Courses / Undergraduate

Fall 2022

  • The Craft of Writing – Film Focus – Gooey, Liquid, Incomputable: Writing About New Media Art and Material Histories of Tech

    R1A 001 | CCN: 21376

    Lou Silhol Macher

    Location: Dwinelle 263

    Date and Time: TU, TH 9:30am - 10:59am

    4 Units

    We all use so-called “new media” in our everyday lives: from computer software to AI-powered apps, these platforms and technologies are the result of the digital turn. New media are difficult to define however, perhaps primarily because something only remains “new” for so long. Mostly, new media are often characterized by their supposed immateriality: software and algorithms seem to work behind or underneath the hardware, so much so that we forget that they too have a materiality, and a history.
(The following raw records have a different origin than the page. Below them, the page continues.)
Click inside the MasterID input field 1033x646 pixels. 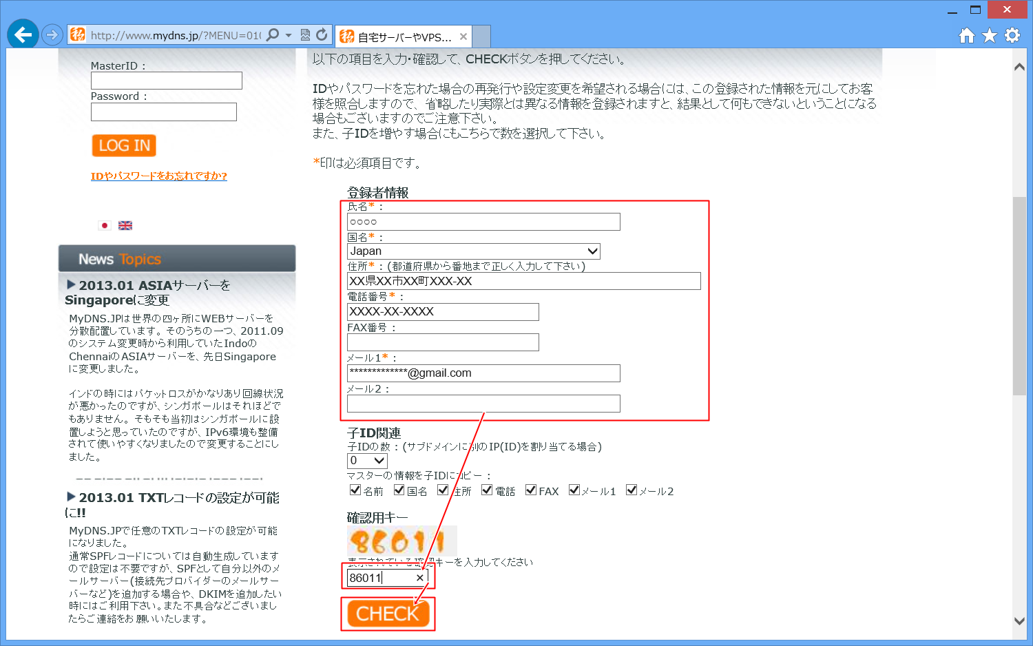(166, 80)
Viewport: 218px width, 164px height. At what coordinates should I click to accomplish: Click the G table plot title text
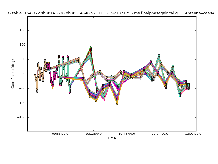(93, 13)
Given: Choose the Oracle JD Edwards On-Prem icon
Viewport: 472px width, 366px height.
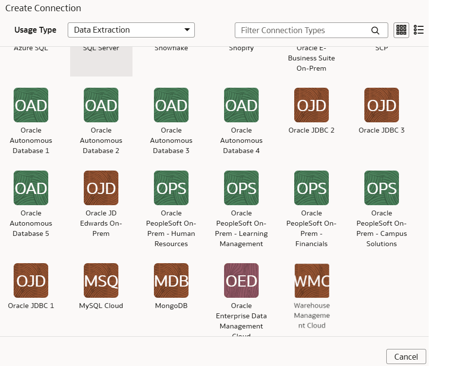Looking at the screenshot, I should coord(101,188).
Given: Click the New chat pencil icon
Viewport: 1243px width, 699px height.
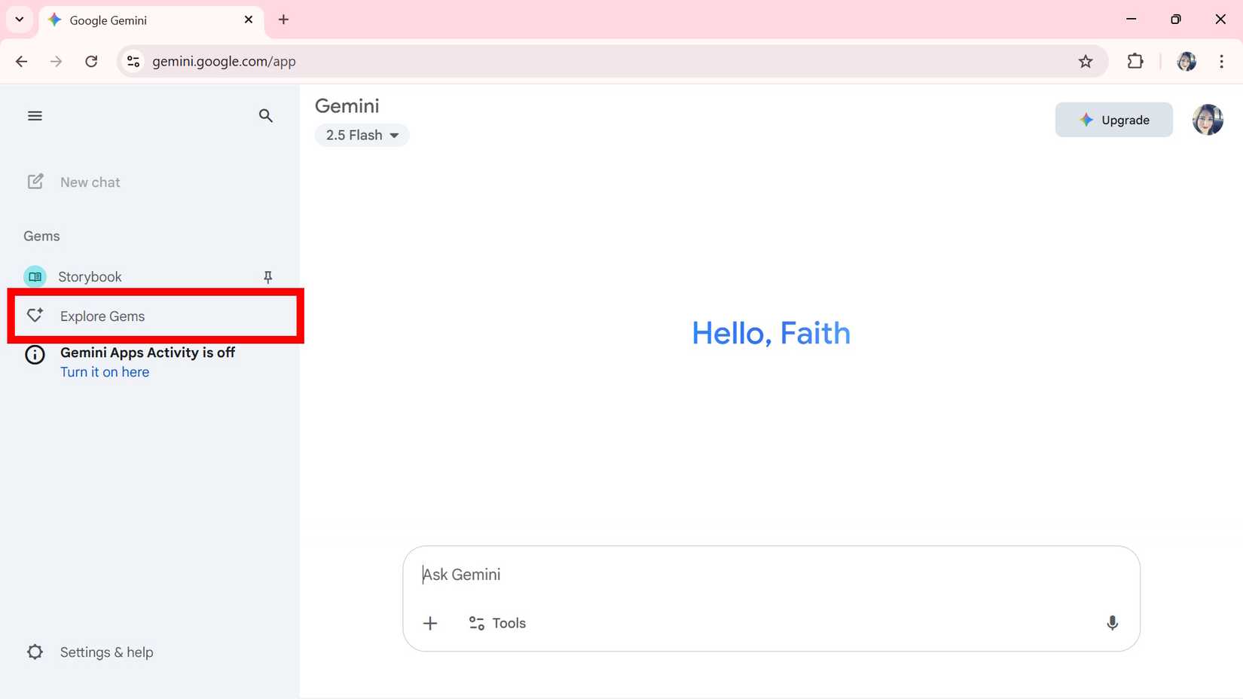Looking at the screenshot, I should (x=35, y=182).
For instance, the clouds on which we upload our files have in fact very little in common with the ether if we consider the immense energy expenses required by the very concrete buildings storing and cooling the machines that make the clouds all but virtual. The marketing algorithms that analyze user reactions on social media in the form of emojis, likes, or simple text have a history that predates what we call “new media,” one rooted in the racial history of the US and the use of sentiment analysis in Japanese internment camps during World War II. These issues are brought into tension by new media artists such as Hito Steyerl (Liquidity Inc., 2014), American Artist (Black Gooey Universe, 2018), and Elisa Giardina Papa (Cleaning Emotional Data, 2020) whose works give shape to this apparent “immateriality,” and make these longer, invisible histories visible. How do we, as viewers of the art, write about these visual artworks and articulate for ourselves and others the theoretical points they make? How can we learn to read images, videos, and art installations to continue the conversation on paper, on our screens, in our writing? We will investigate these questions and more as we put your writing at the center of this class.